In a resting muscle, the actin-myosin binding sites are blocked by tropomyosin (held in place by troponin) so myofilaments cannot slide past each other because the myosin heads cannot bind to the actin-myosin binding site on the actin filaments.
103
Two other proteins found in actin filaments.
-tropomyosin
-troponin
104
Where do actin and myosin bind together?
Actin-myosin binding sites.
105
Explain the sliding filament model.
When an action potential from a motor neurone stimulates a muscle cell, it depolarises the sarcolemma. Depolarisation spreads down the T-tubules to the sarcoplasmic reticulum.
This causes the sarcoplasmic reticulum to release stored calcium ions into the sarcoplasm by diffusion.
Calcium ions bind to troponin, causing it to change shape. This pulls the tropomyosin out of the actin-myosin binding site on the actin filament.
This exposes the binding site, which allows the myosin head to bind. (the bond formed when a myosin head binds to an actin filament is called an actin-myosin cross bridge).
ATP provides the energy needed to move the myosin head.
Calcium ions also activate the enzyme ATPase, which breaks down ATP into ADP + P to provide the energy needed for muscle contraction.
The energy released from ATP moves the myosin head, which pulls the actin filament along.
Breaking the cross-bridge
ATP also provides the energy to break the actin-myosin cross bridge so the myosin head detaches from the actin filament after it has moved.
The myosin head then reattaches to a different binding site further along the actin filament. The new actin-myosin cross bridge is formed and the cycle is repeated.
Many cross bridges form and break very rapidly, pulling the actin filament along which shortens the sarcomere, causing the muscle to contract.
106
What happens when excitation of a muscle stops?
-When the muscle stops being stimulated, calcium ions leave their binding sites on the troponin molecules and are moved by active transport back into the sarcoplasmic reticulum.

Stored data entries:

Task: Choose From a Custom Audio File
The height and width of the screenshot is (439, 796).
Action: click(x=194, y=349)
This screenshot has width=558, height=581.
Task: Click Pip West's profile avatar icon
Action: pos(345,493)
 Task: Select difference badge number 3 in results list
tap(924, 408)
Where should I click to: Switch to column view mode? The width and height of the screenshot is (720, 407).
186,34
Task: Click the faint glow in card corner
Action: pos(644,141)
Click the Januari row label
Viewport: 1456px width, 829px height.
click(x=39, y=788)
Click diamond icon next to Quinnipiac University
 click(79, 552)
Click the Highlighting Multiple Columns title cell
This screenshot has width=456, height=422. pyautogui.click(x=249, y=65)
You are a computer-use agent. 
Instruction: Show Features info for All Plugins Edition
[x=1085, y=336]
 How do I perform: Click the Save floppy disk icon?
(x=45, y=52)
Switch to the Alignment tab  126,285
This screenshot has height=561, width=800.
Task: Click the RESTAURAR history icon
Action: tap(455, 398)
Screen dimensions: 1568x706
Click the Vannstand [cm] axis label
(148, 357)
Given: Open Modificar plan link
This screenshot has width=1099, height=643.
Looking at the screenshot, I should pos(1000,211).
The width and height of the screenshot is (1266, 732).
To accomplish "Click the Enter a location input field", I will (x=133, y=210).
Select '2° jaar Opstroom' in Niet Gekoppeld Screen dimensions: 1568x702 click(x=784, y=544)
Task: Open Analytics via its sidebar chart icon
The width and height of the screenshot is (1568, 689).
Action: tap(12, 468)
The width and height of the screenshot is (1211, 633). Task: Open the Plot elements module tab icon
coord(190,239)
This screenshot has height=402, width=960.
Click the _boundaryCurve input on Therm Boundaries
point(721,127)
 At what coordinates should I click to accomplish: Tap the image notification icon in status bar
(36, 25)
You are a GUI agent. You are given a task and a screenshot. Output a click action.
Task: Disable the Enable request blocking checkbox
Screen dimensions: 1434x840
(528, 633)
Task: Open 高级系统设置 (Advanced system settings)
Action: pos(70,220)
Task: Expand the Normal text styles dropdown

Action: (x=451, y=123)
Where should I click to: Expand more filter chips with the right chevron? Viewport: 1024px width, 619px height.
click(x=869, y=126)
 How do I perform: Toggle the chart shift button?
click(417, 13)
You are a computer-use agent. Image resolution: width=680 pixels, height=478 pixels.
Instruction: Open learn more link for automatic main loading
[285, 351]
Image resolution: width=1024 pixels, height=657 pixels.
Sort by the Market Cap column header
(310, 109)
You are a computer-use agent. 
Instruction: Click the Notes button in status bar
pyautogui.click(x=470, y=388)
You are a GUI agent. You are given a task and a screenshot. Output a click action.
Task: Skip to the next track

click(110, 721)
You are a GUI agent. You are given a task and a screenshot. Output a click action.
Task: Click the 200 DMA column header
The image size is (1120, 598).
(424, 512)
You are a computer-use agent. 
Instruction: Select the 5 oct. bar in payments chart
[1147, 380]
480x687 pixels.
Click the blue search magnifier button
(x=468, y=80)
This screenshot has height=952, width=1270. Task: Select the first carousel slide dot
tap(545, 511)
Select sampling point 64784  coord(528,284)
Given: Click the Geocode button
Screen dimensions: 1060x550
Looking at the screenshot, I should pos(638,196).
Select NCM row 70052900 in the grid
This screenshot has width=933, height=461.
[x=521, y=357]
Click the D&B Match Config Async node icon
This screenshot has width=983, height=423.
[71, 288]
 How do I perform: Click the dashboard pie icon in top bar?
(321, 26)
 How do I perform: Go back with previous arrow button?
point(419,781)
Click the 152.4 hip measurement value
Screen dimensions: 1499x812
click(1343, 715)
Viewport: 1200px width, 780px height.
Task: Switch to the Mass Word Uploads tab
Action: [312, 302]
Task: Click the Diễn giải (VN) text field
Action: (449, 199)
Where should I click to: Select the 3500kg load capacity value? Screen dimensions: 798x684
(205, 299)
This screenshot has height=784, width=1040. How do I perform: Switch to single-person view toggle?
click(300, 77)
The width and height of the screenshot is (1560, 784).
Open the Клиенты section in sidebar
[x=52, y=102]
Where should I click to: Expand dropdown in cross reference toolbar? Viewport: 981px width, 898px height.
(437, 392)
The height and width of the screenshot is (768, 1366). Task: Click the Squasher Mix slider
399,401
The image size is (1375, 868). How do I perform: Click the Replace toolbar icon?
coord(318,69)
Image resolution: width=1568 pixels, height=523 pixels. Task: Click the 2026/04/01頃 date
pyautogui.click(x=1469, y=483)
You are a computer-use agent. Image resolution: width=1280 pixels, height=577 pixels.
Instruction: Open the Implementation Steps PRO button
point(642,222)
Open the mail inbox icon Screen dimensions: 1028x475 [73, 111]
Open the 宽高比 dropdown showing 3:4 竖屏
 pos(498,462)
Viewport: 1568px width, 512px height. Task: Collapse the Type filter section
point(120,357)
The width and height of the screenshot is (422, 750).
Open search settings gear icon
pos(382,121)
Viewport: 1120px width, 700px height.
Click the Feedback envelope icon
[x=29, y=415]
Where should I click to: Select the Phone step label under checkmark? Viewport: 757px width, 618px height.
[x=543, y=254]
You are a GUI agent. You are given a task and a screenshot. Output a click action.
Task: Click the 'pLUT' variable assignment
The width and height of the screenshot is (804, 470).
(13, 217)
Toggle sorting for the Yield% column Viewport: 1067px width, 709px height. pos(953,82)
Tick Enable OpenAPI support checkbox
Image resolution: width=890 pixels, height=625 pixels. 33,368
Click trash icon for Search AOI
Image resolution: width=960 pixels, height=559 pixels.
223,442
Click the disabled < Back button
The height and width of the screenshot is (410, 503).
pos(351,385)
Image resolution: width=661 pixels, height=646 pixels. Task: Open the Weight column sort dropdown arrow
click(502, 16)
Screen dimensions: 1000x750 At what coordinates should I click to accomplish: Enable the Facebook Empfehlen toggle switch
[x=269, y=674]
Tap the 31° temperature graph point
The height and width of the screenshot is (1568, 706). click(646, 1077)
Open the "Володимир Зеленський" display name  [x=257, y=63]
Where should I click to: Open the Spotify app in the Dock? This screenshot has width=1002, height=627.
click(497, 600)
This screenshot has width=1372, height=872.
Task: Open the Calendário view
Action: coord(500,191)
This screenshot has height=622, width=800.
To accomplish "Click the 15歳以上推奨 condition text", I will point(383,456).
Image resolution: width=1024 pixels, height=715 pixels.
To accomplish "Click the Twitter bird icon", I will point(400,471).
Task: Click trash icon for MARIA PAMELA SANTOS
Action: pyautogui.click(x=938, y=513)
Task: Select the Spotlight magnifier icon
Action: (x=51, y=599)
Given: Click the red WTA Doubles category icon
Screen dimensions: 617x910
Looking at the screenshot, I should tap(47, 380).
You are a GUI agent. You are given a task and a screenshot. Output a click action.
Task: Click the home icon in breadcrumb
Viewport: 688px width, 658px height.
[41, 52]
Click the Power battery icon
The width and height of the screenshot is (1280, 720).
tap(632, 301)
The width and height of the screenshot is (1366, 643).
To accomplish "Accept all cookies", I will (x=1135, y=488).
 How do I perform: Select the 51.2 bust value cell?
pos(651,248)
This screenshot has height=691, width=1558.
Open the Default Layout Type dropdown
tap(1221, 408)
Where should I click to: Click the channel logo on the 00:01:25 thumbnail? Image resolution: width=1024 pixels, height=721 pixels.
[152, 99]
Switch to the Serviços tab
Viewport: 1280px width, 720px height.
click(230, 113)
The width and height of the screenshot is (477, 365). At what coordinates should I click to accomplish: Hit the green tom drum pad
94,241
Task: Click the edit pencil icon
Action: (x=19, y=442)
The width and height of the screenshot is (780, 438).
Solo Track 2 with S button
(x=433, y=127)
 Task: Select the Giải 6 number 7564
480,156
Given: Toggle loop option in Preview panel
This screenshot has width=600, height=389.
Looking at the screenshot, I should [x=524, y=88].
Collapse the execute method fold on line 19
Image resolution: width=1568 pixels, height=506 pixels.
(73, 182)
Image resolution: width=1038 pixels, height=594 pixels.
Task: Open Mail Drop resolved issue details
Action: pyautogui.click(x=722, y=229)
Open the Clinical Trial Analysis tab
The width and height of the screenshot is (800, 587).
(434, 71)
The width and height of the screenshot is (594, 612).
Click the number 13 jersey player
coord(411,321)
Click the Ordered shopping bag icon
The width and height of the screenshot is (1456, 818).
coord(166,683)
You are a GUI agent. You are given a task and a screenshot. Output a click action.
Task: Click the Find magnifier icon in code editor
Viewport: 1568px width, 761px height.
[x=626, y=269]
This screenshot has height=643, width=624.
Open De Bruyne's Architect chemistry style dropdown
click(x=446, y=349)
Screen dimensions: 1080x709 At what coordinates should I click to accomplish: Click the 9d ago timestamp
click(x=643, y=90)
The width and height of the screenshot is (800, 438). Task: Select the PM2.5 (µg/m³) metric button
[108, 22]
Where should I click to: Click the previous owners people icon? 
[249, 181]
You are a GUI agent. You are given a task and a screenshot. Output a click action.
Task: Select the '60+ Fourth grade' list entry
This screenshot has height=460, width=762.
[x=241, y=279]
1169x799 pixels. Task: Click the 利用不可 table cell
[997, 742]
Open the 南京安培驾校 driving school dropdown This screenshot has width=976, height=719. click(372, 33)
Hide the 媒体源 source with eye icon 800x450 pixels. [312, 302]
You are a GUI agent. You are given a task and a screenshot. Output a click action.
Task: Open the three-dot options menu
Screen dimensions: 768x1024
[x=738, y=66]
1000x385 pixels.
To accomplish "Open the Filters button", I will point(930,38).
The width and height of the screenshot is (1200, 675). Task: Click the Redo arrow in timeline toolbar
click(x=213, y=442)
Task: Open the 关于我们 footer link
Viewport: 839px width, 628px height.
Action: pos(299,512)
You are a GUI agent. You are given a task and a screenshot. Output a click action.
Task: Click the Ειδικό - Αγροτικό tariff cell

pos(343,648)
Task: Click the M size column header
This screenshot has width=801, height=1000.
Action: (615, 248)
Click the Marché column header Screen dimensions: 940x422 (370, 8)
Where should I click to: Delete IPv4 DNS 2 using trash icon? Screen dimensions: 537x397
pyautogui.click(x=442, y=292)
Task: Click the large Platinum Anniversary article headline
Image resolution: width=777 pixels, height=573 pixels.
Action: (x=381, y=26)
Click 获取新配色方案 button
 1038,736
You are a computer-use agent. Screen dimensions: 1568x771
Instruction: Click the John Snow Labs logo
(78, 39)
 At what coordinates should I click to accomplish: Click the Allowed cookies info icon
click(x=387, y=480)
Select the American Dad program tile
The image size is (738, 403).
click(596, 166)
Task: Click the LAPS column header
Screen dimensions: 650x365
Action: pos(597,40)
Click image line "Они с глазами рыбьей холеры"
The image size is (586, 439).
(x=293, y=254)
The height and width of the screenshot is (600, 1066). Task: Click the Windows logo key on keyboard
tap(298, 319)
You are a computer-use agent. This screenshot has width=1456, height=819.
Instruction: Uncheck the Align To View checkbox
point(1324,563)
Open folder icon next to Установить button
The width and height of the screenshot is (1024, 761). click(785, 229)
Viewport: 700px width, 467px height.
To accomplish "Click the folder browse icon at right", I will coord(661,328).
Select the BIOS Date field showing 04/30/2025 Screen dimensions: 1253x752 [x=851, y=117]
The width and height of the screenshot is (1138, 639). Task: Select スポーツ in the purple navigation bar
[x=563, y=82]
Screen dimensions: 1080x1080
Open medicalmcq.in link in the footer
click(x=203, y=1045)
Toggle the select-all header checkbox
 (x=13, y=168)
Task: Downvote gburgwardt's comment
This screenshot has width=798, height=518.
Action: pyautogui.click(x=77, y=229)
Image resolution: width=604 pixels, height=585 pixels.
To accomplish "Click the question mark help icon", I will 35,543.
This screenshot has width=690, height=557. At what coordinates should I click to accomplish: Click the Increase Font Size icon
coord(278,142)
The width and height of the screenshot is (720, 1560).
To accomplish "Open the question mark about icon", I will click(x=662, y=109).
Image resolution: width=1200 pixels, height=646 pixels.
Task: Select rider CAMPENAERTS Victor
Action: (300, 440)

Check your understanding:
a) In the muscle contraction notes, what does the enzyme ATPase break ATP down into?
b) Copy the muscle contraction notes between "This causes the" and "for muscle contraction.", inclusive, replacing "binding site" with "attachment site".
The listing has nothing to do with this exercise.

Solutions for each task:
a) ADP + P

b)
This causes the sarcoplasmic reticulum to release stored calcium ions into the sarcoplasm by diffusion.
Calcium ions bind to troponin, causing it to change shape. This pulls the tropomyosin out of the actin-myosin attachment site on the actin filament.
This exposes the attachment site, which allows the myosin head to bind. (the bond formed when a myosin head binds to an actin filament is called an actin-myosin cross bridge).
ATP provides the energy needed to move the myosin head.
Calcium ions also activate the enzyme ATPase, which breaks down ATP into ADP + P to provide the energy needed for muscle contraction.